IX parte: Esempio (I)

Marco Piraccini e Stefano Rossini

Marco Piraccini e Stefano Rossini

  • Questo articolo parla di: Architetture dei sistemi, Programmazione & Linguaggi

Dopo aver analizzato in maniera molto approfondita i diversi aspetti teorici e i principi delle Service Oriented Architecture, passiamo con questo articolo a un esempio pratico che ci permetterà di ‘ripassare‘ quanto spiegato in questa serie di articoli dedicati a SOA.

Introduzione

Nei precedenti articoli abbiamo parlato di SOA sia dal punto di vista architetturale (vedere [MOKA_SOA_I]) che delle metodologie di analisi e di design (vedere [MOKA_SOA_II]) .

Un‘azienda che decide di evolvere il proprio sistema informativo verso una architettura SOA deve fare diverse scelte e fronteggiare numerose sfide.

In [MOKA_SOA_III] e [MOKA_SOA_IV] abbiamo visto come sia indispensabile capire il livello di maturità  dell‘organizzazione e definire in base a questa una roadmap che definisca i passi aziendali (organizzativi, tecnici, metodologici e culturali) per definire un processo evolutivo ed incrementale con l‘obiettivo di una architettura SOA matura.

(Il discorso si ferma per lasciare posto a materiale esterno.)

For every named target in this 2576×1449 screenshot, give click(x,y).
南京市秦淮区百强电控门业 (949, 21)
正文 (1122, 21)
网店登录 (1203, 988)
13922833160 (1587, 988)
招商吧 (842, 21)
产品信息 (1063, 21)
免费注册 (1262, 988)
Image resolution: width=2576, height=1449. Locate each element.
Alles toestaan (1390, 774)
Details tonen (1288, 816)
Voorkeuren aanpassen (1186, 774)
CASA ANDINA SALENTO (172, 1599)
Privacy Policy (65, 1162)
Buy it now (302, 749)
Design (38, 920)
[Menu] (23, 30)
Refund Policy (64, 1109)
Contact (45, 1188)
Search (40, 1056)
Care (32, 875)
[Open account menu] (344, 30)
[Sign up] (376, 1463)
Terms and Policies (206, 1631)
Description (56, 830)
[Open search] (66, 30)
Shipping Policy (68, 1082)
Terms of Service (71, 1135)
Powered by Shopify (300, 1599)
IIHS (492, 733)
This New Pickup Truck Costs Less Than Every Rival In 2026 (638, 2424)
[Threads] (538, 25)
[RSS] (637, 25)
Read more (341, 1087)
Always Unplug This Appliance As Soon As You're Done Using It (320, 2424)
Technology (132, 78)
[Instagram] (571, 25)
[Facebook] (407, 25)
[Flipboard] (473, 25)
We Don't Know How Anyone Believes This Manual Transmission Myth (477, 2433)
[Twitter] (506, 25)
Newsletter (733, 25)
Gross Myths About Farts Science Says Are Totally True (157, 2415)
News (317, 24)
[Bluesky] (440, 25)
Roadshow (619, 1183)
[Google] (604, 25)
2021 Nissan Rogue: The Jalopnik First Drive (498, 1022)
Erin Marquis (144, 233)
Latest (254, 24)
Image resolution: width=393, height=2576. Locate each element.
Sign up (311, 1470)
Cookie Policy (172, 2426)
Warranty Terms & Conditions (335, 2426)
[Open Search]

In [MOKA_SOA_V] abbiamo parlato di Service Oriented Integration (SOI): i principi Service Oriented applicati alle problematiche d‘integrazione.

In [MOKA_SOA_VI] si sono introdotte le caratteristiche principali di un Enterprise service BUS (ESB). I servizi SOA devono essere in grado di comunicare tra di loro attraverso un canale di comunicazione: il SOA bus. Da un punto di vista architetturale il SOA bus è un layer che deve mettere a disposizione uno strato di comunicazione tra i servizi: in [MOKA_SOA_VII] si sono presentati alcuni ESB open-source.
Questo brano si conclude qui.